Weblogs are Critical to KM…

Weblogs are Critical to KM Success.

Jim McGee’s post “Making people smarter isn’t the point” got me thinking about a couple parallel threads going on in a number of blogs in the past week:




  1. Phil Windley points out that he has trouble pulling ideas out of people’s heads, and I respond that you wouldn’t always know which ideas to pull.


  2. Matt Mower and Lilia Efimova discuss the discrepancy between smart people and good teachers.


  3. Jim McGee responds to Matt and Lilia’s posts that people who learn are getting smarter. He further suggests that smarter people = healthier organizations, and finally concludes tha the market will reward healthier organizations.

From this, I get a couple interesting deductions:



  • Organizations should want their employees to get smarter. Smarter in this context means that they know more than they did the day before; it’s not necessary that their knowledge be tied to their job. An employee who is learning is one who is challenged and engaged – and someone fitting that description is more likely to contribute to the organization’s success.
  • Employees learn by getting exposed to others in the organization. Simply knowing what others are doing – what problems they ran into, what they did about them – can go a long way to helping them see issues in a different light.
  • Management’s role is to encourage people to capture what they know – without making a distinction between information that’s valuable and not valuable. Common sense should dictate whether the information should get captured or not.
  • Employees can and should act as their own editor – to identify people who help them learn. These filters will be dynamic, but the goal is to simply identify people who can shed light on a particular topic.
  • To be successful over the long haul, employees must be recognized for their contributions.

Finally, why I think weblogs are a key piece of the puzzle:



  • Simple capturing of text. It’s easy for anyone who participates to quickly jot down a few notes and instantly share them with others.
  • Weblog applications facilitate distribution of information – not just on the web, but also in XML for easy aggregation in applications like Radio‘s aggregator, AmphetaDesk, NewsIsFree, FeedReader, and others.
  • Complementary pieces of web technology – referral logs, statistics trackers, TrackBack – make it easy to see possible connections between related threads. In this way, individuals can make connections to related information – and possibly synthesize that into knowledge.
  • Weblogs reduce the clutter in a user’s inbox.

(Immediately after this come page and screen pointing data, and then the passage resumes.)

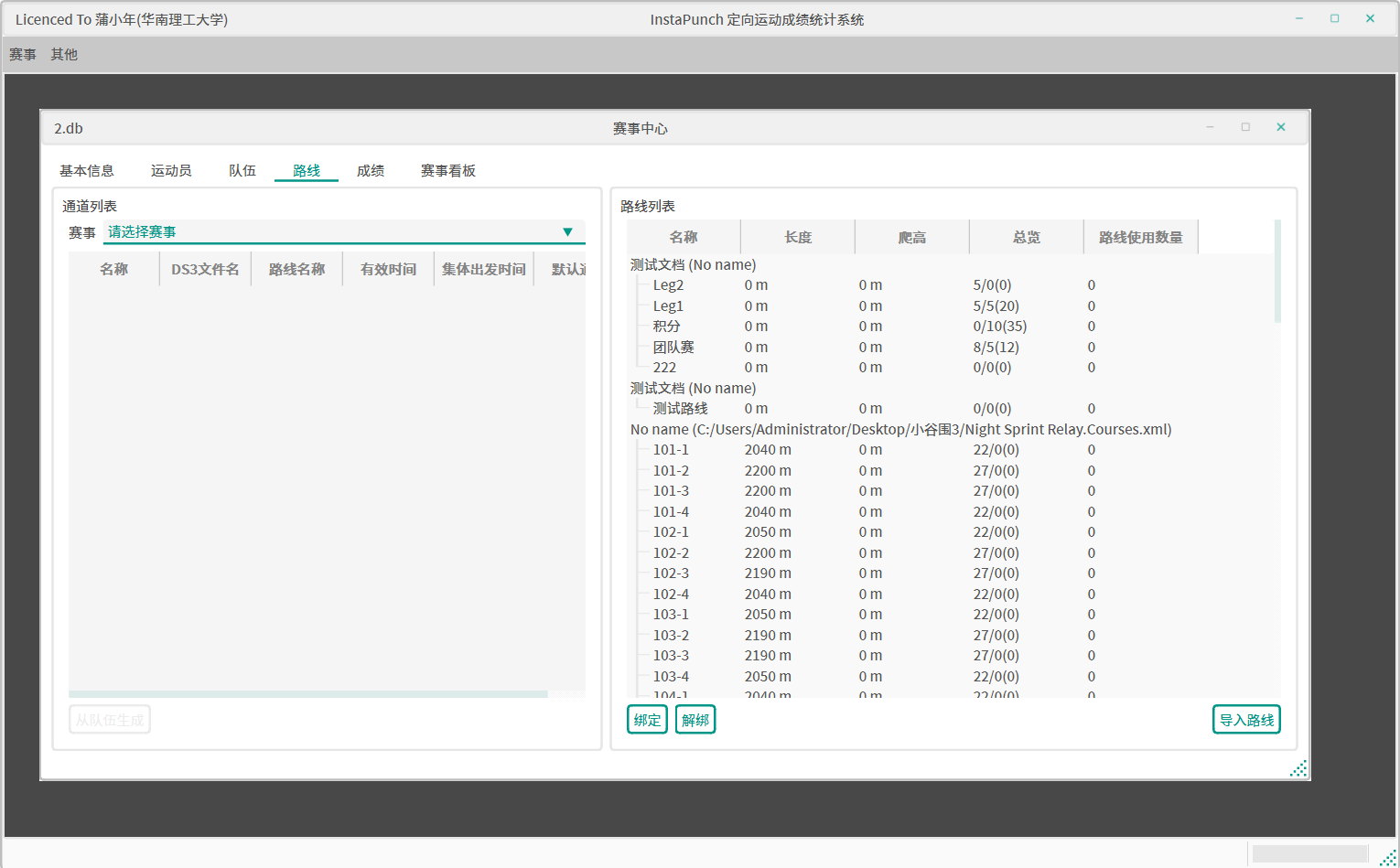Select the Leg2 route row
The height and width of the screenshot is (868, 1400).
click(x=668, y=285)
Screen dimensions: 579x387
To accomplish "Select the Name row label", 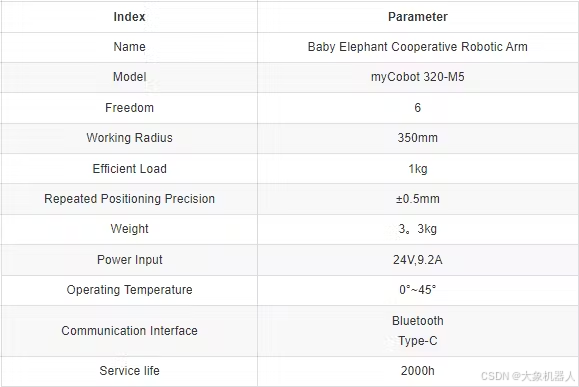I will (x=129, y=47).
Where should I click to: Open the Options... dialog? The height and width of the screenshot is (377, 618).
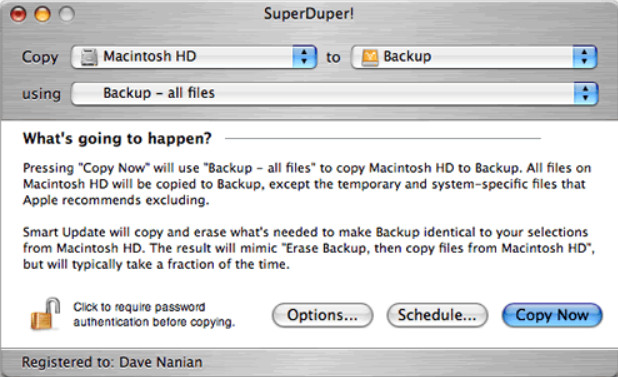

A few months ago we had an interesting dialogue about measurement. One important challenge left unresolved in this discussion is measurement. How do you measure the individual’s contribution to the system? How do you measure the success of the initiative? Jim suggests that the ultimate measurement is reflected in the marketplace. I think there is some merit in this, but it’s hardly the only measurement. (And Clayton Christensen’s Innovator’s Dilemma suggests that occasionally, healthy companies die from listening to customers. But that’s a separate discussion.)


For me, much of this comes back to executive leadership. Little of what’s described above will happen at a grass-roots level. If an individual isn’t rewarded for what they do, there’s little to no incentive to go out of their way to do it. If, on the other hand, a CEO makes it clear that the organization is committed to learning (both as a noun and a verb, by the way) – then a culture can grow around that. Executives must lead by example – not commandment. And CEOs need some evidence that this commitment will be rewarded in the marketplace – which brings us back to measurement.

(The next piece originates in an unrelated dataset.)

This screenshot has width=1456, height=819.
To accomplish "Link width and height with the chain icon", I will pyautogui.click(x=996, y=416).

In his book Good to Great, Jim Collins wrote that the truly great CEOs aren’t the rock star types. They’re the ones who quietly work in the background to make others smarter. They promote the organization, take credit for the failures and point the finger when there are successes. At the end of the day, that’s what a good teacher does – and what learning is all about.


With their focus on distribution of information, identification of individual contributions, and sharing of credit, weblogs may very well be critical to the long-term success of any KM effort.